*THE REQUEST:* Return the following rows unchanged, starting with the line that contains "Open the Shell menu" and going on through the line that contains "Action: click(51, 38)".

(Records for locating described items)
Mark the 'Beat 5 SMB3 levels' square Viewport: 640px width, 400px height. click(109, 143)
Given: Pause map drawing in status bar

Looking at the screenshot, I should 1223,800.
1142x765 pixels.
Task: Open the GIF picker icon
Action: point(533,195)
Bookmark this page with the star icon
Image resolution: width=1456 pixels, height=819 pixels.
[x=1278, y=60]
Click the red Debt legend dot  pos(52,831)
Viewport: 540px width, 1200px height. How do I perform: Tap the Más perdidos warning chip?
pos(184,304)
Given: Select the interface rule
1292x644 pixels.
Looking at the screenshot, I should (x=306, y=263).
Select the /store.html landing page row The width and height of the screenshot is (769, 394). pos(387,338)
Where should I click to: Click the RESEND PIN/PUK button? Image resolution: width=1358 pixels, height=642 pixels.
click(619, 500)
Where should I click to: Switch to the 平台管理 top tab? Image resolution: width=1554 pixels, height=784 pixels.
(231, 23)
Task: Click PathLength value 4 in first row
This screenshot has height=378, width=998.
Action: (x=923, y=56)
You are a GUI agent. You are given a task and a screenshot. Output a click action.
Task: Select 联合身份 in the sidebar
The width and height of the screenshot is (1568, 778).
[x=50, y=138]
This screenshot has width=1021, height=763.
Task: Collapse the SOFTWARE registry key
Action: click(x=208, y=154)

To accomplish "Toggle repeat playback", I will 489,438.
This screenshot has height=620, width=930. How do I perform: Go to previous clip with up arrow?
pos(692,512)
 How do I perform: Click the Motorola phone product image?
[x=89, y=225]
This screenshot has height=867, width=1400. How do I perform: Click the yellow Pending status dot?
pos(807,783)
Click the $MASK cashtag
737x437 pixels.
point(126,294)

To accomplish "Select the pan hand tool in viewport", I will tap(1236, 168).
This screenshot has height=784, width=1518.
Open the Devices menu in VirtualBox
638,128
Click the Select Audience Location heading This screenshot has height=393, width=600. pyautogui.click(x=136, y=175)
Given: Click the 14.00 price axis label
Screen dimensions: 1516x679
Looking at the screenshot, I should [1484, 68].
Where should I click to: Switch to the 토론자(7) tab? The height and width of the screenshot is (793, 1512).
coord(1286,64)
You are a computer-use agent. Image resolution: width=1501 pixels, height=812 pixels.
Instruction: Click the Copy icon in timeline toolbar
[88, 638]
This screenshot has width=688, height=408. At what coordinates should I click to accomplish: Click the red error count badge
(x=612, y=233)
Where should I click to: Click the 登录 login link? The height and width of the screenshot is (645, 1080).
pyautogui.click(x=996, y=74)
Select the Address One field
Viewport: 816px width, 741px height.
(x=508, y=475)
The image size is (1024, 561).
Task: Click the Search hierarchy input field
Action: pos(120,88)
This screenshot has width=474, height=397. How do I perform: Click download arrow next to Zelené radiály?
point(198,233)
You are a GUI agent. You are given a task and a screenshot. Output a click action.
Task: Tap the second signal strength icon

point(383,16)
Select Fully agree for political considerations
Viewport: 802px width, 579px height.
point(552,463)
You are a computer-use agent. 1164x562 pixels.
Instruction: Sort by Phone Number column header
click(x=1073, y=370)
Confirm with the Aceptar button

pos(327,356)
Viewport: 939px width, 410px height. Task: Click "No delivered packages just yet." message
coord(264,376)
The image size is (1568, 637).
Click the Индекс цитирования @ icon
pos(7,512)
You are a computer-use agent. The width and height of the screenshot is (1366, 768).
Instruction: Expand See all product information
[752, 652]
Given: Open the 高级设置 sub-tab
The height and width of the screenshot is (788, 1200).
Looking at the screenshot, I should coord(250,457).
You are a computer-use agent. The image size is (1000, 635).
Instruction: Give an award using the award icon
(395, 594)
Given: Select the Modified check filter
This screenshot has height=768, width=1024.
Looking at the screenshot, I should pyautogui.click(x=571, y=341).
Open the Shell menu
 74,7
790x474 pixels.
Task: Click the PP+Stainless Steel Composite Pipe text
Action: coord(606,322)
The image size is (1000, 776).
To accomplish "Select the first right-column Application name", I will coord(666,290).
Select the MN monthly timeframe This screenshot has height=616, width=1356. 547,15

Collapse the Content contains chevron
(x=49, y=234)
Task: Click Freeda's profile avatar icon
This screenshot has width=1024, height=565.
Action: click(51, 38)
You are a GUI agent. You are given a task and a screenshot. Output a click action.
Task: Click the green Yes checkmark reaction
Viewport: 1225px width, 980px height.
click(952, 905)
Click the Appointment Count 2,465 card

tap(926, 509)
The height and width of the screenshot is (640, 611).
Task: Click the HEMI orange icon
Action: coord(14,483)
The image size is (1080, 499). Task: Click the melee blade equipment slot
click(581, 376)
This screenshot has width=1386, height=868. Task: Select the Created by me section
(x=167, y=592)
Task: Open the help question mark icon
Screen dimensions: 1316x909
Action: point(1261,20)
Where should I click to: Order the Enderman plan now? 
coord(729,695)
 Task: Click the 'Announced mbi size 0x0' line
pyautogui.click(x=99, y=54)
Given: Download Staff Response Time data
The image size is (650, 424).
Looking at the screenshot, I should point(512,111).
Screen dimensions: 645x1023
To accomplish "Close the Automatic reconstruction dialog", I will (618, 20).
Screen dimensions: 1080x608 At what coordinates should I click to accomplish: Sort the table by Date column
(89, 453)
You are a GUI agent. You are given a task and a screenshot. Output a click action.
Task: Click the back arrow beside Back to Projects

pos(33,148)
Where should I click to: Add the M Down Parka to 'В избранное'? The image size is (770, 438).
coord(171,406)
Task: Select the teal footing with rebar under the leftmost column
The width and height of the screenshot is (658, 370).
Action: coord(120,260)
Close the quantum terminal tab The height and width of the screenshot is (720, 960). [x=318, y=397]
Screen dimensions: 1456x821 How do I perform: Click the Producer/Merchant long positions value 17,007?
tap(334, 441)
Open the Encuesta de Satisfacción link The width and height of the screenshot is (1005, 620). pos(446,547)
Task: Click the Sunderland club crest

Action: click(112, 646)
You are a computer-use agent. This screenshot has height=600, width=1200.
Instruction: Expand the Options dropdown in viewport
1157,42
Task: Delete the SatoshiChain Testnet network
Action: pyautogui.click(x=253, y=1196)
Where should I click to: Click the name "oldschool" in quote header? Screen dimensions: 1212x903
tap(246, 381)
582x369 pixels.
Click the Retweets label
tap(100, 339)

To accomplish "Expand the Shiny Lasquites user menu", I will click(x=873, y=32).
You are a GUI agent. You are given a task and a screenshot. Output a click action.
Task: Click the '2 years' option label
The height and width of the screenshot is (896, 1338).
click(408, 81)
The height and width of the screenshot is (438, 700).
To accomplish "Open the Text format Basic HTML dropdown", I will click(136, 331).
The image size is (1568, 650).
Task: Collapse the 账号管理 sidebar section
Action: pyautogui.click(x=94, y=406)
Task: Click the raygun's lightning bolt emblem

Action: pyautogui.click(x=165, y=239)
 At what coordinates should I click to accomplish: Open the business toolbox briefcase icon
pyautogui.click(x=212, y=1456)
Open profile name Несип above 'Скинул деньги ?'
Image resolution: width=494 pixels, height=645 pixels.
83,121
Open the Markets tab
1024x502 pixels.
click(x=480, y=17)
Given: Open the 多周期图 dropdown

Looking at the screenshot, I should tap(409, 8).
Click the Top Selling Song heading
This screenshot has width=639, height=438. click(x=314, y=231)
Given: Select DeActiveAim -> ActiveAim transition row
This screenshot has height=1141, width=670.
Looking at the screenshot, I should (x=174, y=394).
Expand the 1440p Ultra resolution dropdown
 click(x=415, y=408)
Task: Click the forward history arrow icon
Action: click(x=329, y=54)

*RESULT OF THE EXERCISE:*
Open the Shell menu
 74,7
790x474 pixels.
Task: Click the PP+Stainless Steel Composite Pipe text
Action: coord(606,322)
The image size is (1000, 776).
To accomplish "Select the first right-column Application name", I will coord(666,290).
Select the MN monthly timeframe This screenshot has height=616, width=1356. 547,15

Collapse the Content contains chevron
(x=49, y=234)
Task: Click Freeda's profile avatar icon
This screenshot has width=1024, height=565.
Action: click(51, 38)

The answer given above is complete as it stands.